You can see an example of such a page here: Posts from 2010.

Bonus, because this collection is more broadly useful, I was able to utilize it to make a little yearly archives bar chart!

Bar chart of posts by year, with 2012 selected and text above it reading "28 posts"

Index of posts by month

Pagination only works on one level: You cannot paginate a paginated collection (though Zach has a workaround for that that I’m still trying to wrap my head around). This also means that you cannot easily paginate tag or year index pages. I worked around that by simply showing a more compact post list if there are more than 10 posts.

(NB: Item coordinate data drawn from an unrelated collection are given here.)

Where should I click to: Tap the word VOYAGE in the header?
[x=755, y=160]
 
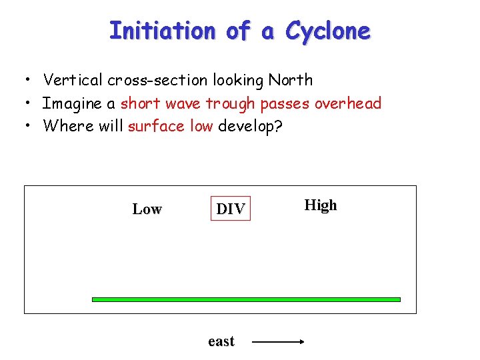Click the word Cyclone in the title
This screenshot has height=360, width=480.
[327, 31]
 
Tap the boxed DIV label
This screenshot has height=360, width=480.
[231, 209]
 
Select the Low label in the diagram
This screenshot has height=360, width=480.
[147, 209]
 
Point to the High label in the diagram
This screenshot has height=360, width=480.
[321, 205]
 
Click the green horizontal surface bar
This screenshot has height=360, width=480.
[246, 299]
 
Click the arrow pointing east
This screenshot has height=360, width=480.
[278, 342]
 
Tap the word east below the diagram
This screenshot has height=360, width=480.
[221, 342]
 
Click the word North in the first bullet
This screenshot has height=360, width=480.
[291, 80]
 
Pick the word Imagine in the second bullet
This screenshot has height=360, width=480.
[69, 103]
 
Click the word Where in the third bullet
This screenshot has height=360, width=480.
[65, 126]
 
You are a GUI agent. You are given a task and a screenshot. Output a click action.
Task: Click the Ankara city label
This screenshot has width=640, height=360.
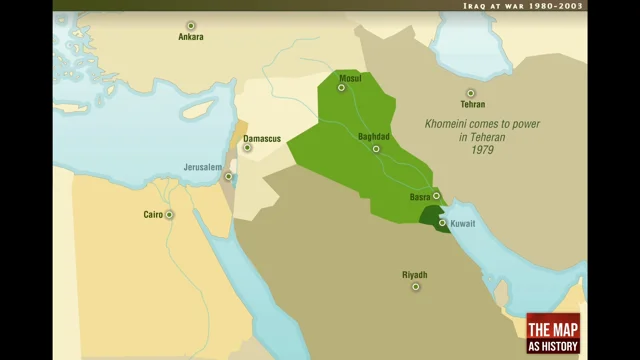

However, it also means you cannot process the postsByYear collection and somehow paginate by month. You need to create another collection, this time with the year + month as the key:

config.addCollection("postsByMonth", (collectionApi) => {
    const posts = collectionApi.getFilteredByTag("blog").reverse();
    const ret = {};

    for (let post of posts) {
        let key = filters.format_date(post.date, "iso").substring(0, 7); // YYYY-MM
        ret[key] ??= [];
        ret[key].push(post);
    }

    return ret;
});

And a separate [blog/month-index.njk]({{ site.repo_file }}/blog/month-index.njk) file:

---
pagination:
  data: collections.postsByMonth
  size: 1
  alias: month
permalink: /blog/{{ month | replace("-", "/") }}/
override:tags: []
eleventyComputed:
  title: "Posts from {{ month | format_date({month: 'long', year: 'numeric'}) }}"
---

{% import "_posts.njk" as posts %}
{{ posts.list(collections.postsByMonth[month], {style: "compact"}) }}

You can see an example of such a page here: Posts from December 2010.